- Source excerpt

Concurrent with their complaint, Plaintiffs filed a petition for emergent relief seeking an injunction to prevent the Sheriff's foreclosure sale of their property located at 405 Grant Avenue, Edgewater, New Jersey that was scheduled for April 21, 2005. This Court denied Plaintiffs' petition by Order, stating that "Plaintiffs have not shown good cause for this application which is based upon prior court rulings adverse to them."Tilbury v. First American Title Co., et al., Civil Action No. 05-2033 (FLW), Order (Apr. 18, 2005). On April 20, 2005, the Third Circuit denied Plaintiffs' motion for emergent relief, and on October 24, 2005, the Third Circuit dismissed Plaintiffs' appeal of my Order of April 18, 2005 because the sale of the property, which occurred on April 21, 2005 as scheduled, had mooted the appeal.

- Record excerpts
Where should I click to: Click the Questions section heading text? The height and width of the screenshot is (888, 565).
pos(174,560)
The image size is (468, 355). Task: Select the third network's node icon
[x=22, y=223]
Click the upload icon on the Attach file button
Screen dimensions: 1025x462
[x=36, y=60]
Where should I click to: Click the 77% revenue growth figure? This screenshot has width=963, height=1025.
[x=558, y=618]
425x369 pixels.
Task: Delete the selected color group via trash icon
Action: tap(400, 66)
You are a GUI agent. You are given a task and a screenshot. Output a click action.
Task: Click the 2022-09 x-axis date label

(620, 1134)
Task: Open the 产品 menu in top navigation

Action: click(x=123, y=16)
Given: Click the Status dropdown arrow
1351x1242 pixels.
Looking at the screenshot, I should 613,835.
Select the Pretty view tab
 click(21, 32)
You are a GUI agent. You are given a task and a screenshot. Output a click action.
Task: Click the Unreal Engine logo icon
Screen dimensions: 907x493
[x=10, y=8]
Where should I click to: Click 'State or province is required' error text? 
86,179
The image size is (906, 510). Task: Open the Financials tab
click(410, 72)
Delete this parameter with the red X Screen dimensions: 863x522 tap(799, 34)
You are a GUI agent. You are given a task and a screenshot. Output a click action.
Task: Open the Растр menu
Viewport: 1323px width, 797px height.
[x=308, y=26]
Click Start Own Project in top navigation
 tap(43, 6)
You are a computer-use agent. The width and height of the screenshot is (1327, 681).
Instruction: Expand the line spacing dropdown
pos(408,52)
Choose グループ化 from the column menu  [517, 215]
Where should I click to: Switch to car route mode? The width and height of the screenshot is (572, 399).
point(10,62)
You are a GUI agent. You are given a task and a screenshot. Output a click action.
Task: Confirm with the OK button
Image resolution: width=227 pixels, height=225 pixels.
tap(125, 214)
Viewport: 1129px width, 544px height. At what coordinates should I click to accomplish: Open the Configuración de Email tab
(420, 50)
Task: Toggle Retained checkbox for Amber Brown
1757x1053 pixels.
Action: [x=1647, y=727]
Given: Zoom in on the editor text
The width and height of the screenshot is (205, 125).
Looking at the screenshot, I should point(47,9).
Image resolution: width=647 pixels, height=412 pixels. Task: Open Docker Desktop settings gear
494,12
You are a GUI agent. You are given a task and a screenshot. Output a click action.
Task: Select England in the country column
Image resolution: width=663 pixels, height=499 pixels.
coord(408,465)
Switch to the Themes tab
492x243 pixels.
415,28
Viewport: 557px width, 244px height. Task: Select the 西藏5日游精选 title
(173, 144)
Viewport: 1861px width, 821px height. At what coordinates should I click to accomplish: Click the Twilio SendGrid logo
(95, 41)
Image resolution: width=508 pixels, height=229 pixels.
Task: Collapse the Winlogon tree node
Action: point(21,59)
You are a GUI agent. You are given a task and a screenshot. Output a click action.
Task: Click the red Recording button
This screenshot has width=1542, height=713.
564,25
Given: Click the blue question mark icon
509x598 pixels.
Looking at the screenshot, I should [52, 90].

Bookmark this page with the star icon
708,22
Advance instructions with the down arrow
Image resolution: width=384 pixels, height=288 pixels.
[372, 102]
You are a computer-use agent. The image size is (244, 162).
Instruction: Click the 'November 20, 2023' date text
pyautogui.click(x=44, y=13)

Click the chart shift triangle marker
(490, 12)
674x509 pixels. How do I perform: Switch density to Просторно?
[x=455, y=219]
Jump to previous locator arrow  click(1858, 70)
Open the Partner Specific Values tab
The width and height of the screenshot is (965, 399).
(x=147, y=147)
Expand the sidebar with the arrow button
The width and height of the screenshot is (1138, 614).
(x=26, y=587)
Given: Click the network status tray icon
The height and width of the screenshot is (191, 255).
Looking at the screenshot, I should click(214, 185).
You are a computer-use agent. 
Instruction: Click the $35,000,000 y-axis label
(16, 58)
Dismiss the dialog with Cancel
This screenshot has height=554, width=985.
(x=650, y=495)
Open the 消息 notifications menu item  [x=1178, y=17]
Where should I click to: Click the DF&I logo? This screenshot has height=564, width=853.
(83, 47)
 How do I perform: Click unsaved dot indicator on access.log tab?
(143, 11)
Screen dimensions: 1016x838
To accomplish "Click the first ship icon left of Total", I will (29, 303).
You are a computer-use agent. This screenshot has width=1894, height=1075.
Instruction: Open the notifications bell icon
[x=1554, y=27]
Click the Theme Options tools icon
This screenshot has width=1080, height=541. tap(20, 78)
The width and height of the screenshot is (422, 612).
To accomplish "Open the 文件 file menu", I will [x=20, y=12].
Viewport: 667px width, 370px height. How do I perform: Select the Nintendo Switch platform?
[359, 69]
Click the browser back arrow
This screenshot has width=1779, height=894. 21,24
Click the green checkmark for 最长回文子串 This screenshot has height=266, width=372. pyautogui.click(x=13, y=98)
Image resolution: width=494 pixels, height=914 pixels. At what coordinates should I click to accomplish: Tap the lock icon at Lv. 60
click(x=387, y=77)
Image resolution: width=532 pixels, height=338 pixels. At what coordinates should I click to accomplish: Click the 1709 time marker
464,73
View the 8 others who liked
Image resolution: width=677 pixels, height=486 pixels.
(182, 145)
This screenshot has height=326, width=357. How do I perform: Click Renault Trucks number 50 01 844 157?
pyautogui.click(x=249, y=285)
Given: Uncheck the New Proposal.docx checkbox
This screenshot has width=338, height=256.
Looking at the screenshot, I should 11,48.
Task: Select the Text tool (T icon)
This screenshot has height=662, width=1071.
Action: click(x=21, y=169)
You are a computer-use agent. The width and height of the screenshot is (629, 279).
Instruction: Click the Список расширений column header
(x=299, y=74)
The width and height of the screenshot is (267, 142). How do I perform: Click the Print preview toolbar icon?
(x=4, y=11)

- Task list
a) Update the foreclosure-sale passage: repeat it from "Concurrent with their" up to and including "mooted the appeal.", with "emergent relief" changed to "emergency relief".
b) Summarize the foreclosure-sale passage in two sentences.

- Solutions to the problems
a)
Concurrent with their complaint, Plaintiffs filed a petition for emergency relief seeking an injunction to prevent the Sheriff's foreclosure sale of their property located at 405 Grant Avenue, Edgewater, New Jersey that was scheduled for April 21, 2005. This Court denied Plaintiffs' petition by Order, stating that "Plaintiffs have not shown good cause for this application which is based upon prior court rulings adverse to them."Tilbury v. First American Title Co., et al., Civil Action No. 05-2033 (FLW), Order (Apr. 18, 2005). On April 20, 2005, the Third Circuit denied Plaintiffs' motion for emergency relief, and on October 24, 2005, the Third Circuit dismissed Plaintiffs' appeal of my Order of April 18, 2005 because the sale of the property, which occurred on April 21, 2005 as scheduled, had mooted the appeal.

b) Along with their complaint, the plaintiffs petitioned for emergent relief to enjoin the Sheriff's foreclosure sale of their property at 405 Grant Avenue, Edgewater, New Jersey, set for April 21, 2005, and the court denied the petition for lack of good cause. The Third Circuit denied their motion for emergent relief on April 20, 2005, and on October 24, 2005 it dismissed their appeal as moot because the sale had gone forward as scheduled.